Essentially it is the mindset that’s fueled baseball for 150 years: Maximize the individual and the collective will follow.
“Ultimately, part of our job is to serve the players,” GM Joe Douglas said, and then he elevated that notion to an entirely different plane: “A big part of this connecting on a personal level, engaging with these guys creating a situation where they can realize their ultimate goals. If we develop you, our goal is to maximize your earning potential. And if it’s here that’s great. If it’s not, we’re happy for you.”
This is a different world than the one Lombardi inhabited in the ’60s. Heck, it’s unrecognizable from the rooms Bill Parcells worked in the ’80s and ’90s, when he could say, without a trace of irony or whimsy: “You can easily separate ‘team guys’ from ‘me guys’ by how they accept coaching. The guys that accept it are about winning.”
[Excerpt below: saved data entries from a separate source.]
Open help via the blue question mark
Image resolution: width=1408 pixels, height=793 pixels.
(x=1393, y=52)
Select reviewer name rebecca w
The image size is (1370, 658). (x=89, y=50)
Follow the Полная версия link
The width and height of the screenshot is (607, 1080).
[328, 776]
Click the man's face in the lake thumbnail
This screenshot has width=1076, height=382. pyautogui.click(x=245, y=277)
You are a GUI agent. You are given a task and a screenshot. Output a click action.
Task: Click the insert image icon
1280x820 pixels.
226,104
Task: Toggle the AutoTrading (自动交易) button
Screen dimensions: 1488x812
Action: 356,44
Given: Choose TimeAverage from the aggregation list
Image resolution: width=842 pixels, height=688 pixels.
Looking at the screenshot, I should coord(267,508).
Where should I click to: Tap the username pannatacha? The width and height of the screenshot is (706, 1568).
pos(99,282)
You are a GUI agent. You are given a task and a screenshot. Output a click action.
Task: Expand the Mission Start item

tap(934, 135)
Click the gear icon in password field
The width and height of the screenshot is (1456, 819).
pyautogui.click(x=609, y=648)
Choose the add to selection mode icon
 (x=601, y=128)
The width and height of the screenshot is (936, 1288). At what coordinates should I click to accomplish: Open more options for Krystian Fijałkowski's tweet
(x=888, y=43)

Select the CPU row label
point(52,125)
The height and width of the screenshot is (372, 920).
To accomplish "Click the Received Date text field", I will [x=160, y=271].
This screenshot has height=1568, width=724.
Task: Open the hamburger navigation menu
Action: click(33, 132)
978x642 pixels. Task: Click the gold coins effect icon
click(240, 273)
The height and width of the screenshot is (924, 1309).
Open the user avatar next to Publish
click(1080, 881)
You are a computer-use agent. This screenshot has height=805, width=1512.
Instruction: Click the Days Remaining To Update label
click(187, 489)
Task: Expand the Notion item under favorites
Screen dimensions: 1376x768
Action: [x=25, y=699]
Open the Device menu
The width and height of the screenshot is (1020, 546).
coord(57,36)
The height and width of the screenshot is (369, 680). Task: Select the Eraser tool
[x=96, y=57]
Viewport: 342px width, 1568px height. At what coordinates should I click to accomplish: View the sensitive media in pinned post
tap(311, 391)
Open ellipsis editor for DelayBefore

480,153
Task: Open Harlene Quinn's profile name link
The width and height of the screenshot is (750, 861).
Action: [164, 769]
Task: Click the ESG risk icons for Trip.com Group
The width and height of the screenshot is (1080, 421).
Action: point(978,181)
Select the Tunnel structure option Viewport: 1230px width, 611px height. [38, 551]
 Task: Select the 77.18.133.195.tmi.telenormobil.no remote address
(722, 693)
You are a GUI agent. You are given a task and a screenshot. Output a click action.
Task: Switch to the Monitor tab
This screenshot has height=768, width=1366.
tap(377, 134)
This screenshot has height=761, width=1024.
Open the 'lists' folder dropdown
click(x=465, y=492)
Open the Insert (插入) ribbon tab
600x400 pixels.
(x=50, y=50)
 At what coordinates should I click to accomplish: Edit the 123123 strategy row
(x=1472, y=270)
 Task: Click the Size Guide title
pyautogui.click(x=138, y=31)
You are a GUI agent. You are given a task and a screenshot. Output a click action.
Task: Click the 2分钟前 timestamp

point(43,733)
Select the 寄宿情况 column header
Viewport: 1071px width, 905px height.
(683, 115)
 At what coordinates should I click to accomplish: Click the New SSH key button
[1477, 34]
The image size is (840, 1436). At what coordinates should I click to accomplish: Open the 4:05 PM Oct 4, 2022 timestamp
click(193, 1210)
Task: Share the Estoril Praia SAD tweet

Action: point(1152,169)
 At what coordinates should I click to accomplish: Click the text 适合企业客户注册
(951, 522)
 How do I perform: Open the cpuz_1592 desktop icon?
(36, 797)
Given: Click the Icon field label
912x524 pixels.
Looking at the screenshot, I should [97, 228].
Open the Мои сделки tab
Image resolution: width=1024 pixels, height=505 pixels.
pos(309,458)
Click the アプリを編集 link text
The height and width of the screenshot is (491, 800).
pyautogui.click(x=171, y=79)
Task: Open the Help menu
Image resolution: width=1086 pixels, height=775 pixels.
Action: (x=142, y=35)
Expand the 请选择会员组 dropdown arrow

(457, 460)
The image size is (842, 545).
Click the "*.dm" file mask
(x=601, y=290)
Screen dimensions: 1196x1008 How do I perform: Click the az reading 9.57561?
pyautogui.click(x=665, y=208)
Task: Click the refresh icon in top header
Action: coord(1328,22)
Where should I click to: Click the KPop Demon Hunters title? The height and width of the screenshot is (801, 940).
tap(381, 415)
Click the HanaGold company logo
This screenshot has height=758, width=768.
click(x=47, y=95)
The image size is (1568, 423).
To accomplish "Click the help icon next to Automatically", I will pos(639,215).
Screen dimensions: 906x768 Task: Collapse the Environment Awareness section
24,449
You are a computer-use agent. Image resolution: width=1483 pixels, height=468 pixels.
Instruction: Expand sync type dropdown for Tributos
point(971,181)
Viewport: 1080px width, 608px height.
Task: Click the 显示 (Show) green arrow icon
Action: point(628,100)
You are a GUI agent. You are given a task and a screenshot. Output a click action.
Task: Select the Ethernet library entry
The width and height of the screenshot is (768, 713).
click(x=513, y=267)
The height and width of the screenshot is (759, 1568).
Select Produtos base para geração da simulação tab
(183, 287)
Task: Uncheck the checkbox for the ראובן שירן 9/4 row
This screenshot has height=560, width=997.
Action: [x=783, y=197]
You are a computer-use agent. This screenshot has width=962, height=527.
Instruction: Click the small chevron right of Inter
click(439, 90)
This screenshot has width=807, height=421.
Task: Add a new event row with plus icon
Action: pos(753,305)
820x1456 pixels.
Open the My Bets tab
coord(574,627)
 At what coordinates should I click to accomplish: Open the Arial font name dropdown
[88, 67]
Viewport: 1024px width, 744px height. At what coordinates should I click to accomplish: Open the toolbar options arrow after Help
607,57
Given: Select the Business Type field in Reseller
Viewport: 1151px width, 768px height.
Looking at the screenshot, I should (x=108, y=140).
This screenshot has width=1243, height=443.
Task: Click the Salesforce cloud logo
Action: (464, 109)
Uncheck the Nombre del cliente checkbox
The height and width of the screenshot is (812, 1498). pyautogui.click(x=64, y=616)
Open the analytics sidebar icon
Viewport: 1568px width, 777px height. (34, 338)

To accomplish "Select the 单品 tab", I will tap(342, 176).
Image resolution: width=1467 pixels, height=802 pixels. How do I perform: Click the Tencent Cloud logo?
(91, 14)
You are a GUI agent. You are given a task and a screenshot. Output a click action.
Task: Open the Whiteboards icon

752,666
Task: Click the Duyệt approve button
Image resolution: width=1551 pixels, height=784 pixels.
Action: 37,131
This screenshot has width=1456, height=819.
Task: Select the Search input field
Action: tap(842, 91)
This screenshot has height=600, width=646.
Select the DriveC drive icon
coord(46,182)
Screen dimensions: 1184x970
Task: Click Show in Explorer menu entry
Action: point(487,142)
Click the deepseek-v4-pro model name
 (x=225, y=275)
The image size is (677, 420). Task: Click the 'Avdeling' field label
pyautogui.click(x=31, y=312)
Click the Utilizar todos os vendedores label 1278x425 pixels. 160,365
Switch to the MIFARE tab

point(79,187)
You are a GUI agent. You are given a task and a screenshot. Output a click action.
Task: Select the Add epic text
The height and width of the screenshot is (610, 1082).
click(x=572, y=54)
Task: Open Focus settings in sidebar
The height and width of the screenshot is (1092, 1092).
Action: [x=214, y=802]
Only now has it become possible to believe that “me” guys and “team” guys can be one and the same. Only now is it OK for a coach to say those things out loud.
“You have to put yourself in players’ shoes,” Saleh said. “They get drafted. They need a personal investment in them so they can get to that second contract and be rewarded. Players should expect that from their coaches and from their organizations. It’s no different in the business world: Come in at entry level, work your tail off and get rewarded. It’s the same mindset in football.
“Players are human. Make sure they understand that you want what they want: to get them where they want to go.”
Man. What would Lombardi say? Well, actually, he did say this: “Coaches who can outline plays on a blackboard are a dime a dozen. The ones who win get inside their player and motivate.”
Lombardi’s Packers were paid too, after all.